Monday, October 8, 2012

Yet another reason to home school

A school district in San Antonio, TX, has moved from using standard plastic ID cards to cards with RFID chips in them, supposedly to better track attendance.  Needless to say, some kids are rebelling, mostly on religious grounds, but a few on the grounds of it being unconstitutional (thank God for that). 

The school is hitting back: kids aren't allowed to do a lot of things that they were told they'd be able to with their old ID cards.  Things like voting for homecoming royalty.  The article doesn't say it, but I'd suspect that they're also probably not allowed to check material out of the library. 
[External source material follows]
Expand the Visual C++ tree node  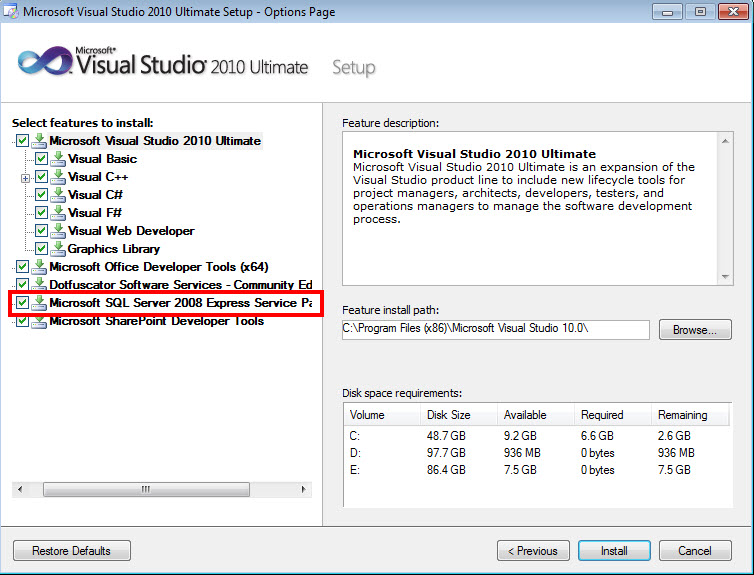point(25,178)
I don't think this is a justifiable use of this technology.  It puts personal identification information out there for anyone to snag using the Freedom of Information Act (*cough*rapists*cough*).  It permits realtime tracking of wherever the ID happens to be--a violation of our God-given, Constitutionally guaranteed protected rights--despite what the district claims about how it stops tracking these things at the edge of campus.  And, if a student objects, they're threatened with exupulsion or transfer, and not allowed to do things that high school kids nation wide take for granted.

Of course, the district is shocked that anyone is protesting.  According to the district spokesperson, Pascual Gonzales,“The kids are used to being monitored.”  Why should they protest one more level to the creepy surveilance?
Q: What does your average federal government bureaucrat think of the San Antonio school district's RFID-chipped ID cards for their students?
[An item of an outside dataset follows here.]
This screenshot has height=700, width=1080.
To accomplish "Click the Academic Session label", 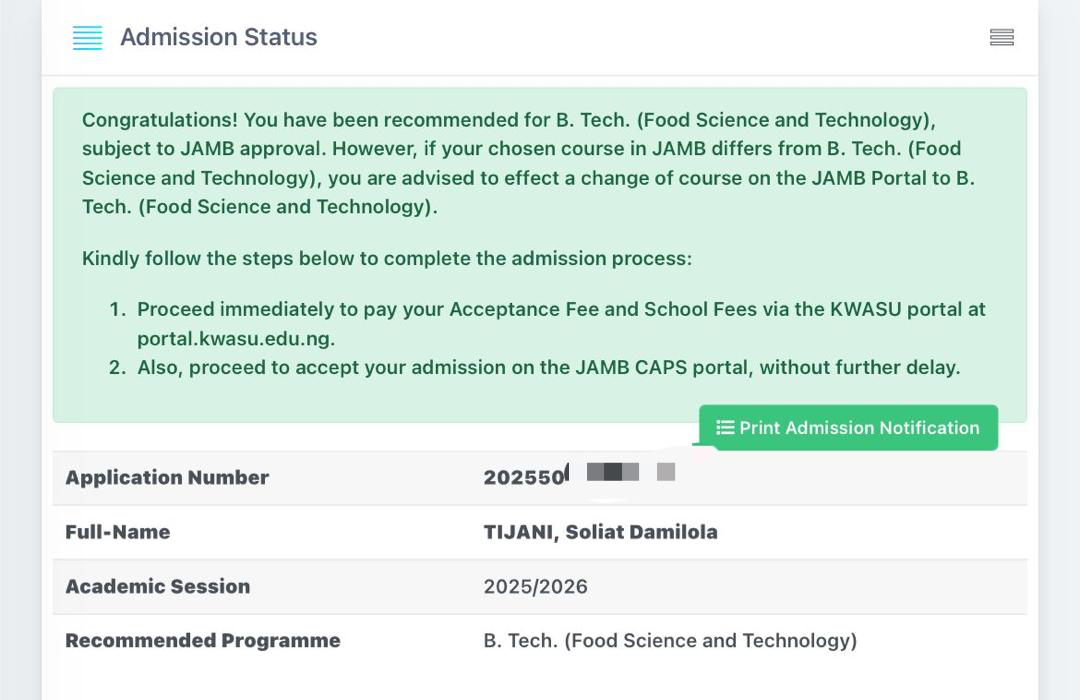I will 157,586.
A: It's a good start to get people used to the government tracking their every move.

2 comments:

  1. Or, even if we're not talking rapists, I could see a non-custodial parent who has (with good reason) been denied visitation wanting to find out where their kid is. And I can see those data being subpoenaed in divorce fights. And and and.

    And for that matter, if a kid wants to skip class, aren't there already ways of finding that out? And already penalties the kid faces? This is like calling for strict new gun laws when the ones on the books aren't being enforced properly.

    I wonder how the teachers and principals would react if they were told they were going to be RFIDed next?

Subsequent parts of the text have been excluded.